--- RECORDS TO USE Enclosed Below ---

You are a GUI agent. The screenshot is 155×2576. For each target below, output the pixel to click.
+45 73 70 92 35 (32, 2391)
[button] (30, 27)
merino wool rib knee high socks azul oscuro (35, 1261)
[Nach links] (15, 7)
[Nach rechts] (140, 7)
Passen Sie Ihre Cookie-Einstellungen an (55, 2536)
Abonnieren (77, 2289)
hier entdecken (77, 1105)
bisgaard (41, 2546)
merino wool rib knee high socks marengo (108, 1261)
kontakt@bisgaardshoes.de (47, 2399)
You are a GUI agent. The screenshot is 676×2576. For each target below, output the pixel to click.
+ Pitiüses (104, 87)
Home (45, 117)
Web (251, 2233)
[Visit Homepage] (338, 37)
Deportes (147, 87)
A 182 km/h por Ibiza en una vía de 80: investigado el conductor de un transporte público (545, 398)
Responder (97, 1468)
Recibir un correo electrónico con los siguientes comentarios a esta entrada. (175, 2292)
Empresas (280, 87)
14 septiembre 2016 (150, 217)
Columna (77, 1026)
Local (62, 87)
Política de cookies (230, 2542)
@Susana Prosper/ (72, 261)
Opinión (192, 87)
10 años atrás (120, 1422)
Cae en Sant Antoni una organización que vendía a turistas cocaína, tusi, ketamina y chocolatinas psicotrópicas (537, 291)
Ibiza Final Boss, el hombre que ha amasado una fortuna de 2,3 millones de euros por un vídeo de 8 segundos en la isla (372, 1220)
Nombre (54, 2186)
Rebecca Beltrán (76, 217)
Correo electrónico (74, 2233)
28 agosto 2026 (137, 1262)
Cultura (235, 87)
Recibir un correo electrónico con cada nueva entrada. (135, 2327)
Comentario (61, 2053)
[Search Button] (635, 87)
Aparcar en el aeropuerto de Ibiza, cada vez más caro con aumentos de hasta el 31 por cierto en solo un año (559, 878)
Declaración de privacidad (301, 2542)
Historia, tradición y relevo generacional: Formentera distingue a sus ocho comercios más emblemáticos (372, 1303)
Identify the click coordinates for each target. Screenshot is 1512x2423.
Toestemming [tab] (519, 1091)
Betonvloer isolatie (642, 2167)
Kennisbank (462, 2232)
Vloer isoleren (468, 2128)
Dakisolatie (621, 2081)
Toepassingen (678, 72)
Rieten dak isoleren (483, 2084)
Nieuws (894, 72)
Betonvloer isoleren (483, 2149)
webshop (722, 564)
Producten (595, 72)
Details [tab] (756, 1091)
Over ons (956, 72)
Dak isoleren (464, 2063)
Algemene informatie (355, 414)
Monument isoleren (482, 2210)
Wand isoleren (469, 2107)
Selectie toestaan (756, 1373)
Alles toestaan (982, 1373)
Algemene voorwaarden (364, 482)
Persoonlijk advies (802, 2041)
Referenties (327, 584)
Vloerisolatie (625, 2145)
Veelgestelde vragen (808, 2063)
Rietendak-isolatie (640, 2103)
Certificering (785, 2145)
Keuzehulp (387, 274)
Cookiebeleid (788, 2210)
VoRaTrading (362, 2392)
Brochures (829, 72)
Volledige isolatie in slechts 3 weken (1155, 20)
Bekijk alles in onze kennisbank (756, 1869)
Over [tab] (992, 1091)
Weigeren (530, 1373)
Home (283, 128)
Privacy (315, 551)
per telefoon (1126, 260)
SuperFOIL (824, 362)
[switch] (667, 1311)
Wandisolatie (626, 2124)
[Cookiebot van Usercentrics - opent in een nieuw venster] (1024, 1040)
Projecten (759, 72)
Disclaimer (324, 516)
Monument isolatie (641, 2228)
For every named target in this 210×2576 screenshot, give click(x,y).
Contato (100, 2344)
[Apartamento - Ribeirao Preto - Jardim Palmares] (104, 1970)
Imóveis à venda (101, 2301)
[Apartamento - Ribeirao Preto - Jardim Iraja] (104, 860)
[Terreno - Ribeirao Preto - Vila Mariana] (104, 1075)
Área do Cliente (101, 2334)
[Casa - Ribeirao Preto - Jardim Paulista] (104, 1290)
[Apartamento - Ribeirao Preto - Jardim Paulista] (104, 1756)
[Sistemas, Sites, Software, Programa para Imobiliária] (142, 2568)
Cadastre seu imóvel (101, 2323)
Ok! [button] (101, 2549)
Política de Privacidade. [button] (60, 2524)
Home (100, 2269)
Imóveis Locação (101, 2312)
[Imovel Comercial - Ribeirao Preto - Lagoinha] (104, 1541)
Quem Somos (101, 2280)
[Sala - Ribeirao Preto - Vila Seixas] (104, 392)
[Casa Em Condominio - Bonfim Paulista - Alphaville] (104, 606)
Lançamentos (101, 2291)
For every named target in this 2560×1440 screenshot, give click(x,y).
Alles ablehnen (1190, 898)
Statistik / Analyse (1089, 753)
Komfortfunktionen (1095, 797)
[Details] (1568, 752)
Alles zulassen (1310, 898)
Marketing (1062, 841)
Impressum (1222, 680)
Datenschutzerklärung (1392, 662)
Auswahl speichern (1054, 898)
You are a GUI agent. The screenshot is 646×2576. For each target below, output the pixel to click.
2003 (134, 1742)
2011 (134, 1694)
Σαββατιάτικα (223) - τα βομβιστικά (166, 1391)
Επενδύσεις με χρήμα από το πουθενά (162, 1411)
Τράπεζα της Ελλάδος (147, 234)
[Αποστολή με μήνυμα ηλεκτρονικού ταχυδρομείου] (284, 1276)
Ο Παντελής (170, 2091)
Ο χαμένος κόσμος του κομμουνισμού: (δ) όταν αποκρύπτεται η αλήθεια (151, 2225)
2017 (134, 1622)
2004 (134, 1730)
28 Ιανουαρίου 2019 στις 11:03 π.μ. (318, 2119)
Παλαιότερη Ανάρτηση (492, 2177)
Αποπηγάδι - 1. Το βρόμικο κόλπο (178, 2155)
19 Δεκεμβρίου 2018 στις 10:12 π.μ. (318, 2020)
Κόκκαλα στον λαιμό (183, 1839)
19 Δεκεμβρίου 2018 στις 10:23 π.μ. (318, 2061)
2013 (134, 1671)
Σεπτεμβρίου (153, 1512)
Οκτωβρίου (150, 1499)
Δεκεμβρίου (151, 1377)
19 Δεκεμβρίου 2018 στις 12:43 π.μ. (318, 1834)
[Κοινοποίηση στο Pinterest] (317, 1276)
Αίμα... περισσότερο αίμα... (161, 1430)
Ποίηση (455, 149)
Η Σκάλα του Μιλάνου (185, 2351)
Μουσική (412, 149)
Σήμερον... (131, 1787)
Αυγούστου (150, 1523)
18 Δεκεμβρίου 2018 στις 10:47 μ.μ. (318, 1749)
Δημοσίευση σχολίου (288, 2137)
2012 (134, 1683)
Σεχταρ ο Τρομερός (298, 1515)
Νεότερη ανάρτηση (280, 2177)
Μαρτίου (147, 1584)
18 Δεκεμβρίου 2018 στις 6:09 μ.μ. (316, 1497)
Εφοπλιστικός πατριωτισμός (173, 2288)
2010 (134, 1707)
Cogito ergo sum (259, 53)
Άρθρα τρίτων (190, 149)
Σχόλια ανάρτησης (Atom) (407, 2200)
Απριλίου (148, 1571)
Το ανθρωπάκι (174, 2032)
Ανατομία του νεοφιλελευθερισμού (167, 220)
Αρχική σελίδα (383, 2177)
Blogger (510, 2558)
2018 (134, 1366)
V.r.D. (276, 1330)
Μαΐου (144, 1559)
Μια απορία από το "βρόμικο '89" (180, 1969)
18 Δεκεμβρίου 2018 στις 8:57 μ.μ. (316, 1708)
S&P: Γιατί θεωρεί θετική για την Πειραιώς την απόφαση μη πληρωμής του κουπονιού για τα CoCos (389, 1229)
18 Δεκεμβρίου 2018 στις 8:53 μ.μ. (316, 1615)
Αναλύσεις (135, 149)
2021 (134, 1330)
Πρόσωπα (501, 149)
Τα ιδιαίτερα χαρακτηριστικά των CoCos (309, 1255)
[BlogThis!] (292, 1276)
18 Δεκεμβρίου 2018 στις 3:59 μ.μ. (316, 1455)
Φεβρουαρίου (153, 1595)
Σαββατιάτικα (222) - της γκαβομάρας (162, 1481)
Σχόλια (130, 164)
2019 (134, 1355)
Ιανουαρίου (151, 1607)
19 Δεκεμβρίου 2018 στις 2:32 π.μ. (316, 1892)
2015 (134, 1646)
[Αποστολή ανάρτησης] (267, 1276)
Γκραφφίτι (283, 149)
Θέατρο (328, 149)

--- End of Enclosed RECORDS TO USE ---

Go through the data and show every line where "Σαββατιάτικα" occurs.

Σαββατιάτικα (223) - τα βομβιστικά (166, 1391)
Σαββατιάτικα (222) - της γκαβομάρας (162, 1481)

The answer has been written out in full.